* _WORK TO DO_:
Copy the rows starting at the line containing "Mark the highest" and ending at the line containing "pyautogui.click(x=610, y=501)", offsetting every coordinate in the answers by -87 and leaving the pictures out.

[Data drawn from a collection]
┄┄┄┄┄┄┄┄┄┄┄┄┄┄┄┄┄┄┄┄

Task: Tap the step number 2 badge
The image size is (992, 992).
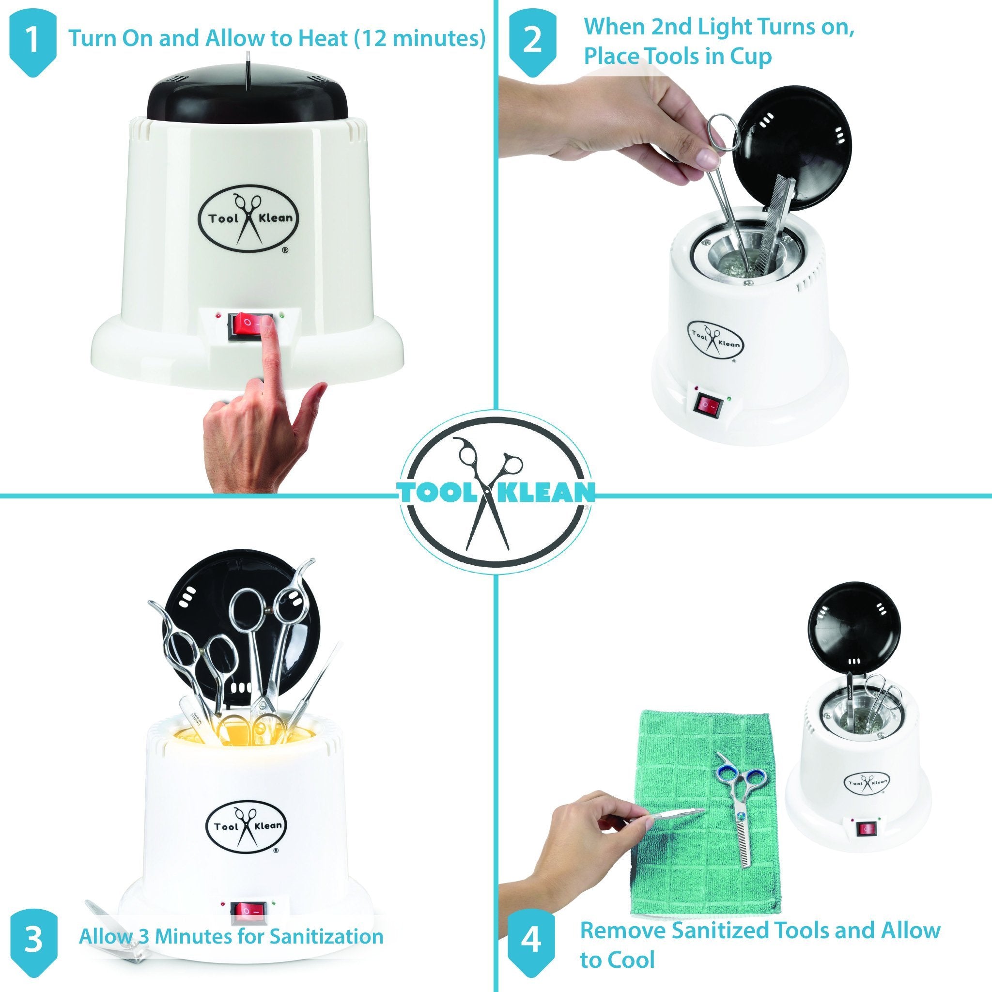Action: click(532, 41)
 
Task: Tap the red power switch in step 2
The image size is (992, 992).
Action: click(708, 406)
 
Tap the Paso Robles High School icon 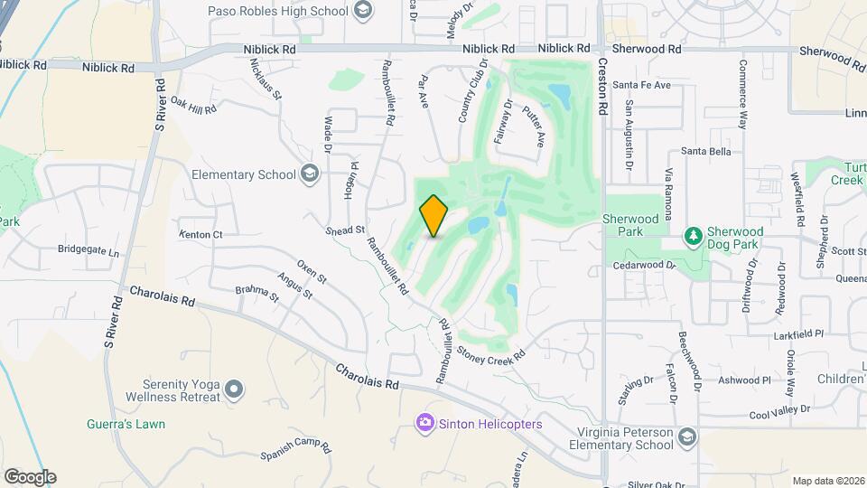tap(363, 11)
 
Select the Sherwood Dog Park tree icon tap(694, 237)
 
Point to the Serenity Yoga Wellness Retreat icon tap(234, 389)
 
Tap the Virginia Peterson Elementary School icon tap(687, 437)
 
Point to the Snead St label tap(346, 230)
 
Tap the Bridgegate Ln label tap(89, 250)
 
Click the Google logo tap(30, 476)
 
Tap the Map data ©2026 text tap(827, 481)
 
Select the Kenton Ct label tap(200, 234)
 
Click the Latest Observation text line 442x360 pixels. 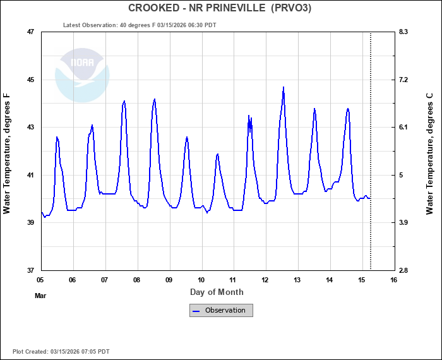[140, 25]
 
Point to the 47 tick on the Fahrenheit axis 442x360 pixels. [30, 32]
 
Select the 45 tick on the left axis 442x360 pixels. [30, 80]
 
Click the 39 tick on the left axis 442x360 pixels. [30, 222]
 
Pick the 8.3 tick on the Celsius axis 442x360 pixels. [403, 32]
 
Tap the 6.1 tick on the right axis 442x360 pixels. [403, 127]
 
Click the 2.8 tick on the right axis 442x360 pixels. [403, 270]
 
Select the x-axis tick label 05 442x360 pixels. [40, 280]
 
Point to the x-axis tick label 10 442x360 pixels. [201, 280]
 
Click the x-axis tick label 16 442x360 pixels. [394, 280]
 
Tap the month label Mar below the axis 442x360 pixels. [40, 295]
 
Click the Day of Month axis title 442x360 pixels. [217, 292]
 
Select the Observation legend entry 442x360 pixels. [221, 310]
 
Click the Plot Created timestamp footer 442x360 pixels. [61, 351]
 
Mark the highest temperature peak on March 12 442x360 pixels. [284, 88]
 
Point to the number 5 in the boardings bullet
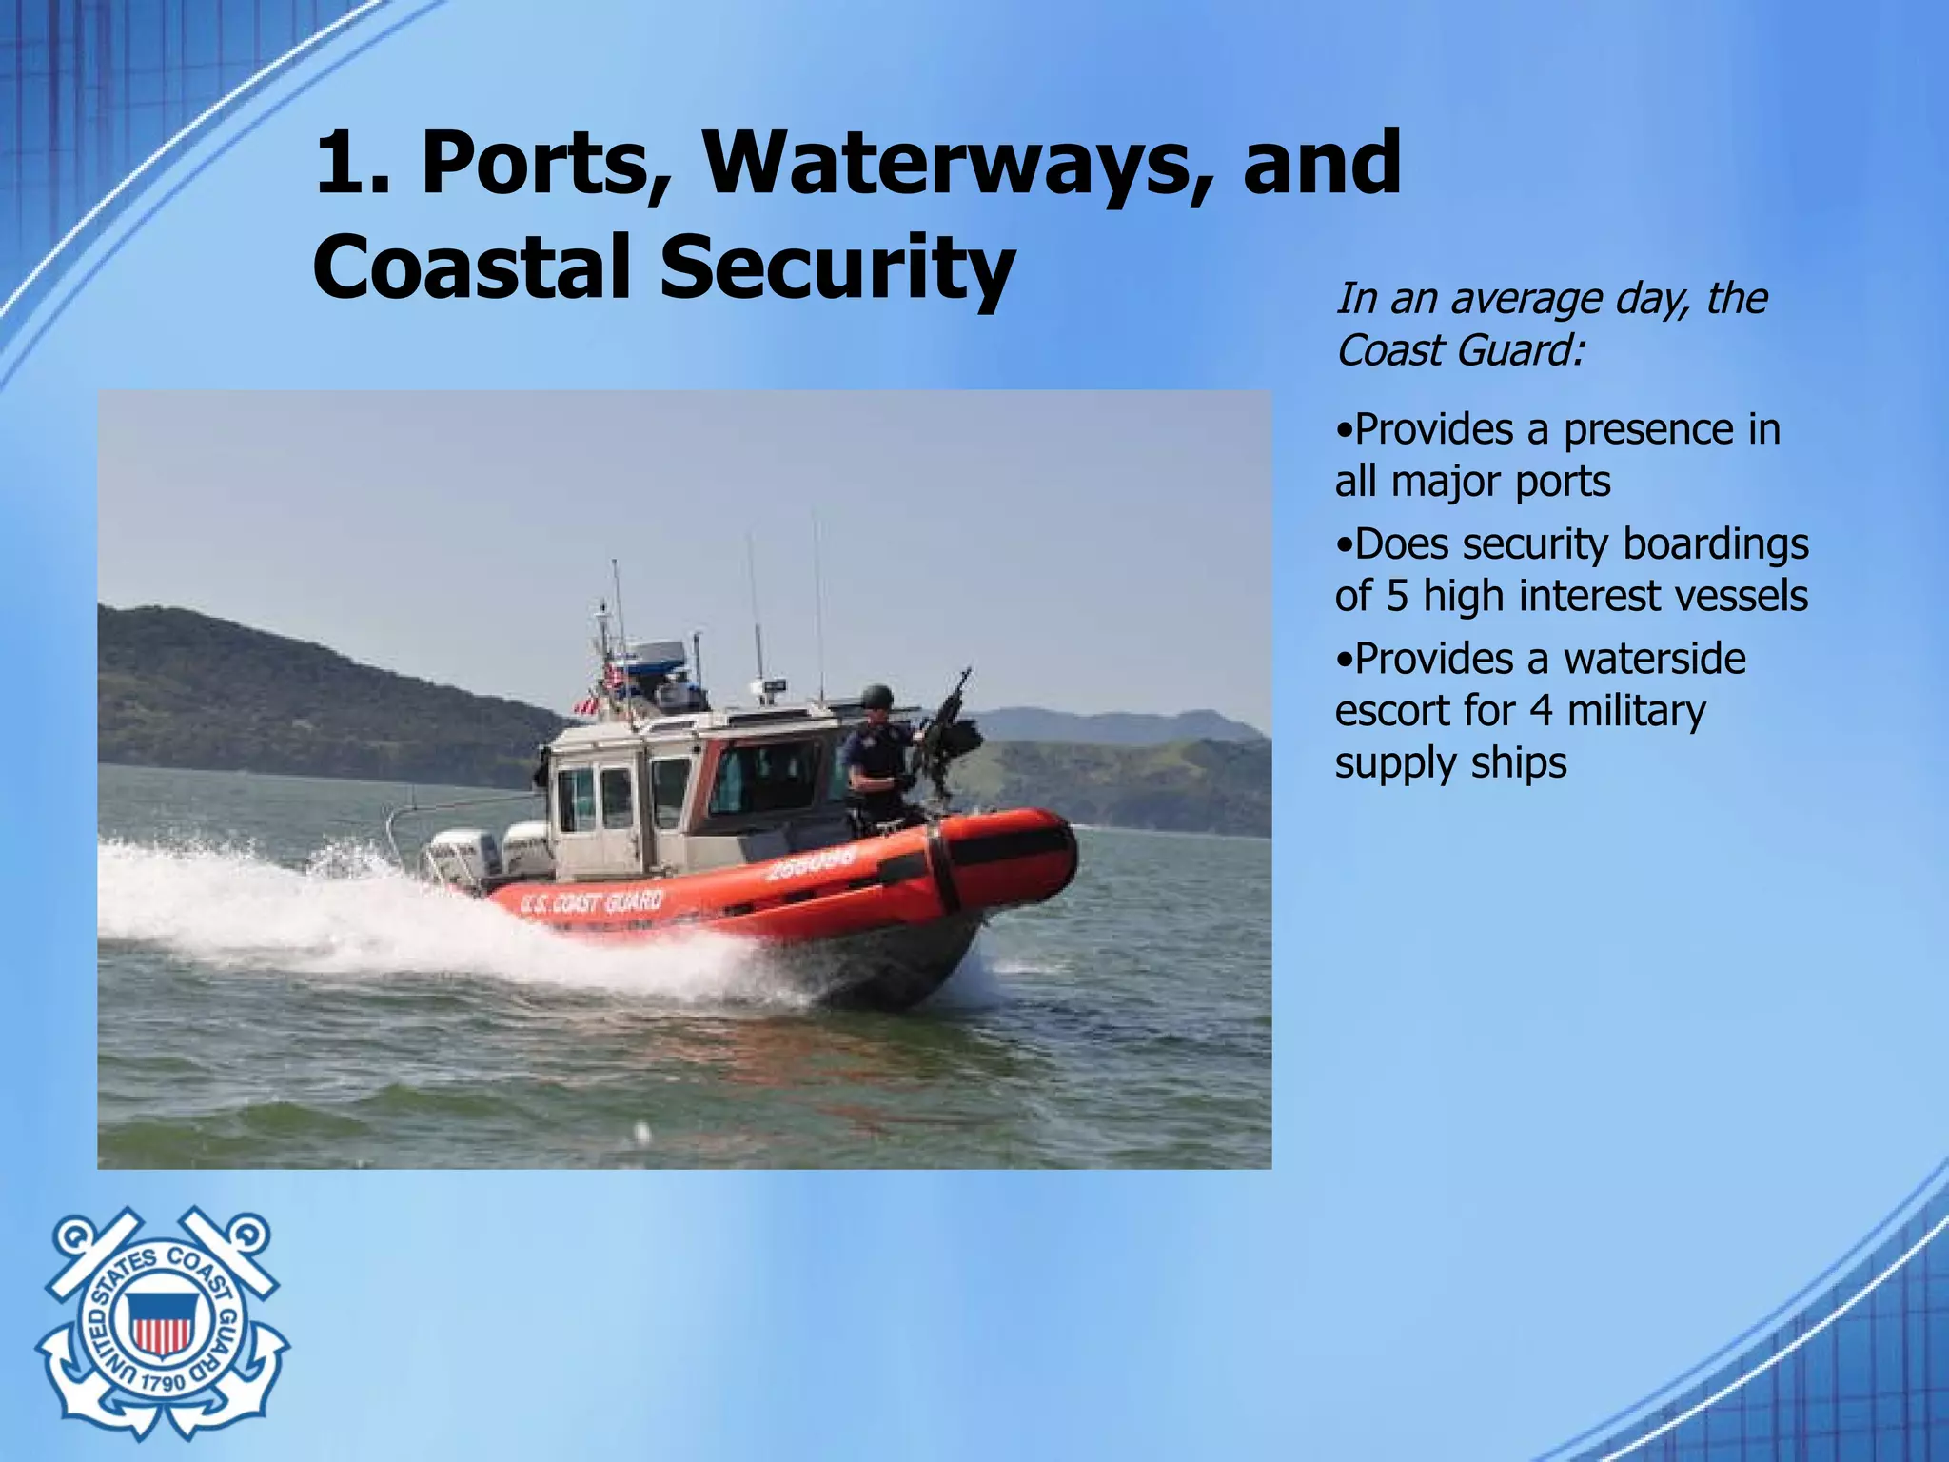pyautogui.click(x=1396, y=597)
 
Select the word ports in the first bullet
pyautogui.click(x=1563, y=482)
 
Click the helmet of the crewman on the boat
pyautogui.click(x=876, y=696)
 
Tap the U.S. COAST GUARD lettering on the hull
pyautogui.click(x=592, y=901)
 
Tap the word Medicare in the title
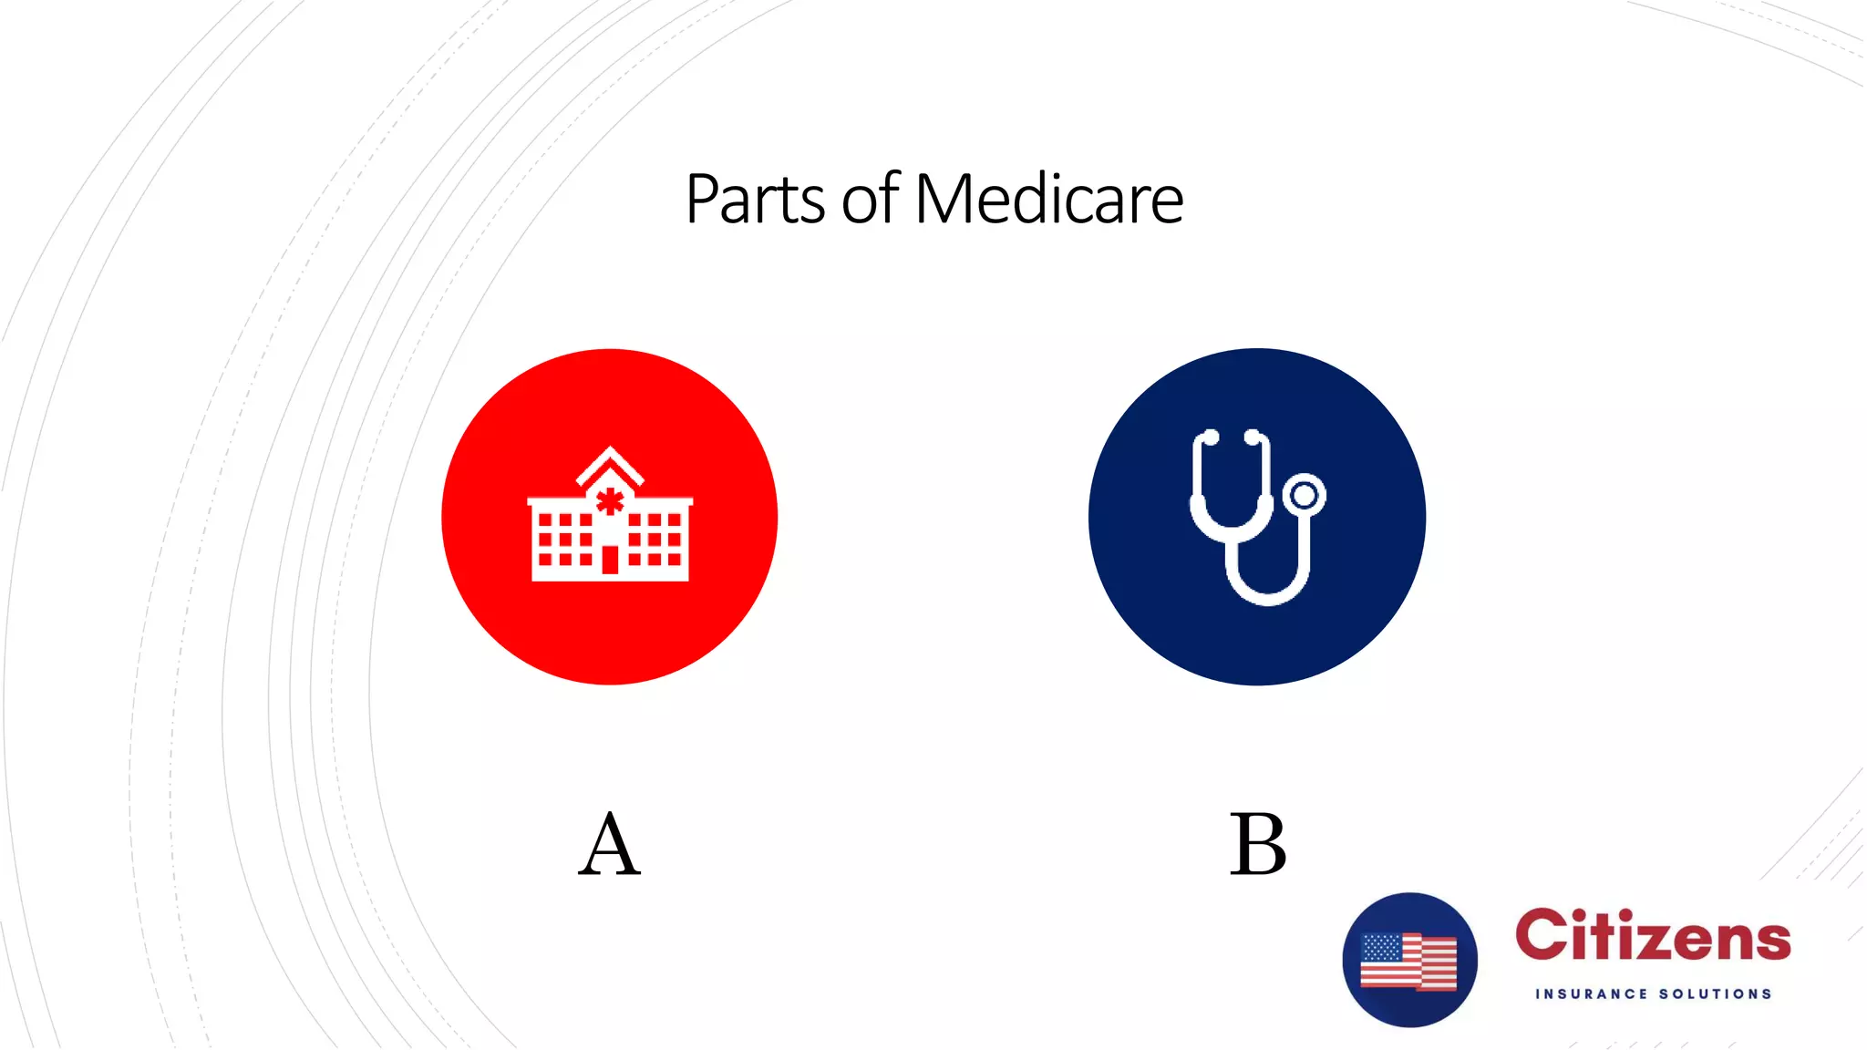pyautogui.click(x=1048, y=199)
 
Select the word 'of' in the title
pyautogui.click(x=871, y=200)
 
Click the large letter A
pyautogui.click(x=609, y=845)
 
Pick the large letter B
pyautogui.click(x=1258, y=845)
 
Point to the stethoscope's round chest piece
pyautogui.click(x=1305, y=495)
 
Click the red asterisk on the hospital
pyautogui.click(x=610, y=501)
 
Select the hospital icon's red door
pyautogui.click(x=610, y=559)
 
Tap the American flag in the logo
pyautogui.click(x=1408, y=961)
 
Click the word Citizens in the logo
pyautogui.click(x=1653, y=936)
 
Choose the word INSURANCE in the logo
pyautogui.click(x=1592, y=993)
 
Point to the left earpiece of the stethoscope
pyautogui.click(x=1210, y=438)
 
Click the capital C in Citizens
pyautogui.click(x=1542, y=936)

┄┄┄┄┄┄┄┄┄┄┄┄┄┄┄┄┄┄┄┄

* _RESULT OF THE EXERCISE_:
Mark the highest temperature peak on March 12 442x360 pixels. [197, 1]
 
Point to the number 5 in the boardings bullet
pyautogui.click(x=1309, y=510)
 
Select the word ports in the first bullet
pyautogui.click(x=1476, y=395)
 
Click the helmet of the crewman on the boat
pyautogui.click(x=789, y=609)
 
Tap the U.S. COAST GUARD lettering on the hull
pyautogui.click(x=505, y=814)
 
Tap the word Medicare in the title
pyautogui.click(x=961, y=112)
 
Select the word 'of' in the title
pyautogui.click(x=784, y=113)
 
Click the large letter A
pyautogui.click(x=522, y=758)
 
Pick the large letter B
pyautogui.click(x=1171, y=758)
 
Point to the stethoscope's round chest piece
pyautogui.click(x=1218, y=408)
 
Click the red asterisk on the hospital
pyautogui.click(x=523, y=414)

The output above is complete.